**GEGEVEN TEKST:**
◆ ◆ ◆ ◆ ◆ ◆ ◆

De voorzieningenrechter concludeert dat de handelingen van [gedaagde] zowel in onderling verband bezien als afzonderlijk, onmiskenbaar onrechtmatig jegens de [familie] zijn en de voorzieningenrechter zal om die reden het gevorderde contactverbod toewijzen.
4.5.
Naast het contactverbod heeft de [familie] gevorderd een straatverbod tegen [gedaagde] uit te spreken voor een gebied van 150 meter rondom hun woonadressen en bedrijfsgebouwen.
Ondanks de omstandigheden dat een straatverbod een inbreuk vormt op het aan een ieder toekomend recht om zich vrijelijk te verplaatsen, is de voorzieningenrechter gelet op voorgaande redenering van oordeel dat een zo ingrijpende maatregel in deze situatie gerechtvaardigd is. De voorzieningenrechter ziet daarom aanleiding een straatverbod toe te wijzen. De voorzieningenrechter maakt daarbij een uitzondering voor de [straatnaam] nu [gedaagde] daar, zo heeft hij ter zitting verklaard, dagelijks rijdt om naar en van zijn werk te gaan.
4.6.
De voorzieningenrechter ziet aanleiding om de gevorderde dwangsom te matigen en te maximeren als na te melden.
4.7.
[gedaagde] zal als de in het ongelijk gestelde partij in de kosten worden veroordeeld. De kosten aan de zijde van de [familie] worden begroot op:
-griffierecht € 309,00
-kosten dagvaarding € 106,01
-salaris advocaat €
1.312,00(2 punten x liquidatietarief € 656,00)
Totaal € 1.727,01
4.8.

◆ ◆ ◆ ◆ ◆ ◆ ◆

**GETOONDE GEGEVENS:**
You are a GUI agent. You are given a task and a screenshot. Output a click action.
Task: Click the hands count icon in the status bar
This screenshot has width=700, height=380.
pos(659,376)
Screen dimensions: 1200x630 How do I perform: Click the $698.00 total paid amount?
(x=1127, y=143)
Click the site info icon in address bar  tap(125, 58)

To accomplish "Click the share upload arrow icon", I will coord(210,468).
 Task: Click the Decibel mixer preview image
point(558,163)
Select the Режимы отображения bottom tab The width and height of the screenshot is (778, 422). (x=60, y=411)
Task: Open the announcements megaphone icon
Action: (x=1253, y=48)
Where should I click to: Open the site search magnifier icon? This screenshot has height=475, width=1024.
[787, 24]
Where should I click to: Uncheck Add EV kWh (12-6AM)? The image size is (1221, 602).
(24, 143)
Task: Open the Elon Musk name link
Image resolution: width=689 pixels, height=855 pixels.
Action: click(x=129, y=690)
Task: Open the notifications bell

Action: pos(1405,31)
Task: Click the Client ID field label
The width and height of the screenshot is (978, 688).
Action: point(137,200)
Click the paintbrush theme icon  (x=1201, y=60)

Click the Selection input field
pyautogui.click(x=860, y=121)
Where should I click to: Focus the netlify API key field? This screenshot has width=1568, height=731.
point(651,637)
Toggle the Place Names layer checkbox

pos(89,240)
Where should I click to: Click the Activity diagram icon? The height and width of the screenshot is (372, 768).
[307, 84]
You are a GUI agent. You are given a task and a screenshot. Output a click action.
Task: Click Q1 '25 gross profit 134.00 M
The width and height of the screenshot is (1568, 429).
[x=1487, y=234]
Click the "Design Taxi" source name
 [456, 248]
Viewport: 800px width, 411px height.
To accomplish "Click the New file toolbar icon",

◆ ◆ ◆ ◆ ◆ ◆ ◆

**OPDRACHT 1:** Herschrijf in de tekst over het contact- en straatverbod de alinea die begint met "Ondanks de omstandigheden dat een straatverbod" beknopter en behoud de belangrijkste feiten.
**OPDRACHT 2:** Schrijf de tekst over het contact- en straatverbod verder, te beginnen na de laatste regel die getoond wordt.

**VERWACHT ANTWOORD 1:** Een straatverbod beperkt het recht van ieder om zich vrij te verplaatsen. Gezien de eerdere redenering vindt de voorzieningenrechter deze ingrijpende maatregel hier toch gerechtvaardigd en wijst hij het straatverbod toe. Daarbij maakt hij een uitzondering voor de [straatnaam]. Volgens zijn verklaring ter zitting rijdt [gedaagde] daar dagelijks naar en van zijn werk.

**VERWACHT ANTWOORD 2:**
De gevorderde veroordeling in de nakosten is in het kader van deze procedure slechts toewijsbaar voor zover deze kosten op dit moment reeds kunnen worden begroot. De nakosten zullen dan ook worden toegewezen op de wijze zoals in de beslissing vermeld.

5.De beslissing

De voorzieningenrechter
5.1.
veroordeelt [gedaagde] om zich te onthouden van ieder contact met ieder van de eisers, al of niet door inschakeling van derden, op welke wijze dan ook, zowel, doch daartoe niet beperkt, schriftelijk, alsook fysiek, alsook door middel van toezending van roerende zaken, alsook door het inzetten van hulppersonen, alsook door gebruik van social media en digitale platforms; zo ook op andere wijze,
5.2.
veroordeelt [gedaagde] zich te onthouden van iedere vorm van dreigingen, kwaadsprekerijen, smaad, laster, afdreiging of pogingen daartoe jegens één of meer van de eisers, zo ook zich van dergelijke gedragingen over eisers te onthouden jegens derden,
5.3.
verbiedt [gedaagde] de woonadressen en woonhuizen, zo ook bedrijfsgebouwen van één of meer van de eisers op een afstand van minder dan 150 meter te benaderen, met uitzondering van de [straatnaam] waarover hij naar zijn werk rijdt,
5.4.
veroordeelt [gedaagde] om aan [eiser 1] c.s. een dwangsom te betalen van € 1.000,00 voor iedere keer dat hij niet aan de in 2.1. t/m 2.3. uitgesproken hoofdveroordeling voldoet, tot een maximum van € 20.000,00 is bereikt,
5.5.
veroordeelt [gedaagde] in de proceskosten, aan de zijde van [eiser 1] c.s. tot op heden begroot op € 1.727,01,
5.6.
veroordeelt [gedaagde] in de na dit vonnis ontstane kosten, begroot op € 163,00 aan salaris advocaat, te vermeerderen, onder de voorwaarde dat [gedaagde] niet binnen 14 dagen na aanschrijving van het vonnis heeft voldaan en er vervolgens betekening van de uitspraak heeft plaatsgevonden, met een bedrag van € 85,00 aan salaris advocaat en de explootkosten van betekening van de uitspraak,
5.7.
verklaart dit vonnis tot zover uitvoerbaar bij voorraad,
5.8.
wijst het anders of meer gevorderde af.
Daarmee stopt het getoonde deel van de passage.